Chapter three’s discussion on lack of fulfillment is penetrating. This third villain vacuously sucks away life. “We feel unfulfilled when there is a gap between what is more important to us (the realm of personal leadership) and what we are actually doing with our time (the realm of personal management),” Perman laments. “You are satisfied with your day when there is a match between what you value and how you spent your time” (52). Perman traces four generations of business thinkers who attempted to thwart the lack of fulfillment menace to no success. This history of time management methods is fascinating. Perman’s offer of a fifth generation, God-centeredness, is the only viable solution. He says: “To be God-centered, then, is to make God the source of your guidance, security, and meaning” (54). This is the only way to dispatch that petulant lack of fulfillment.

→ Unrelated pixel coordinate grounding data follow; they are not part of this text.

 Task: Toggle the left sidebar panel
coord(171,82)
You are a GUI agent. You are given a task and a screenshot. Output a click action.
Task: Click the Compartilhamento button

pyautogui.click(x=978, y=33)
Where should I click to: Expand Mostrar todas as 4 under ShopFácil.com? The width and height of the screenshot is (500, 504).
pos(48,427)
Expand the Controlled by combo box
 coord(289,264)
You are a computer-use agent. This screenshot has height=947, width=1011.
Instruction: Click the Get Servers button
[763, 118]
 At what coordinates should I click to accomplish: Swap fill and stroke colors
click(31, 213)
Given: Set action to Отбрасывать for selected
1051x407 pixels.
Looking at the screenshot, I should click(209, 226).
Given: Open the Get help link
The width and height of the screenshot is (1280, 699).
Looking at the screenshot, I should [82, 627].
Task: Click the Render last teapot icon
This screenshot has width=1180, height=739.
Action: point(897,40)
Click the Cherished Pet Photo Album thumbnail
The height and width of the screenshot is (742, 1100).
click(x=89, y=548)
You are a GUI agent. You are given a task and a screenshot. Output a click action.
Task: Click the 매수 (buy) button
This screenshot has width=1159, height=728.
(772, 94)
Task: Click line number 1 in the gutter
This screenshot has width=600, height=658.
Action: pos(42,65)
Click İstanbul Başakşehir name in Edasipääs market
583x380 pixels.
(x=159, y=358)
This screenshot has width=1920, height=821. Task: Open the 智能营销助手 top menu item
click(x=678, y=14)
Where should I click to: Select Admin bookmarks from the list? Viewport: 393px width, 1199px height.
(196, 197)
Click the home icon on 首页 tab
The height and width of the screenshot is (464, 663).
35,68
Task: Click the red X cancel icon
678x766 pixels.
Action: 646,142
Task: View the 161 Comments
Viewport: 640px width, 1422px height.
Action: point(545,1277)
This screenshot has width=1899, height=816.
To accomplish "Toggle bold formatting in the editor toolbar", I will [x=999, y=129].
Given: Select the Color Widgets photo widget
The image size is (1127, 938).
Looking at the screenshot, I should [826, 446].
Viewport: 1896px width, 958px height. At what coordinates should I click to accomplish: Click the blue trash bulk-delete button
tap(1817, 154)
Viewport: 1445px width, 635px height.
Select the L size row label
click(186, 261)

Part three’s tactic for guiding us through definition is imperative for productivity. We must discern what big things to attend to and then prioritize them. Thus, we need a God-centered mission, a personal life vision to aim for, and an understanding of our role(s). I loved Perman’s exemplar, William Wilberforce. As he shared Wilberforce’s story, we learn not just about definition but how one person’s defined vision changed a nation.
Perman’s suggestion to architect a flexible schedule unfetters us. Instead of being ruled by tasks we live by routines. You will relate all too well to Perman’s frustration with the “Get Things Done” method to completing tasks. His intuitive nuance to this strategy by creating a schedule of routines for managing rhythms, workflows, and relationships is liberating (see example on pp. 200-201).
There are a number of other mentionables in What’s Best Next. Perman supplies tips from people like Al Mohler, John Piper, and Tim Challies. He recommends the occasional sixteen-hour work day for major projects. His technique for reducing work by delegating, eliminating, automating, and deferring tasks is worthy of returning to frequently (chapter 17).
What I appreciate most about What’s Best Next is Perman’s continual refreshing of Gospel-Driven Productivity in every segment of the book. Some books state a thesis, and leave it behind in chapter one. What’s Best Next’s thesis pervades the book to the climactic final part where Gospel-Driven Productivity has global effect.
Essential — Recommended — Helpful — Pass It By
What’s Best Next promotes a peerless model for productivity that is gospel-driven for the Glory of God, the good of others, and your own joy.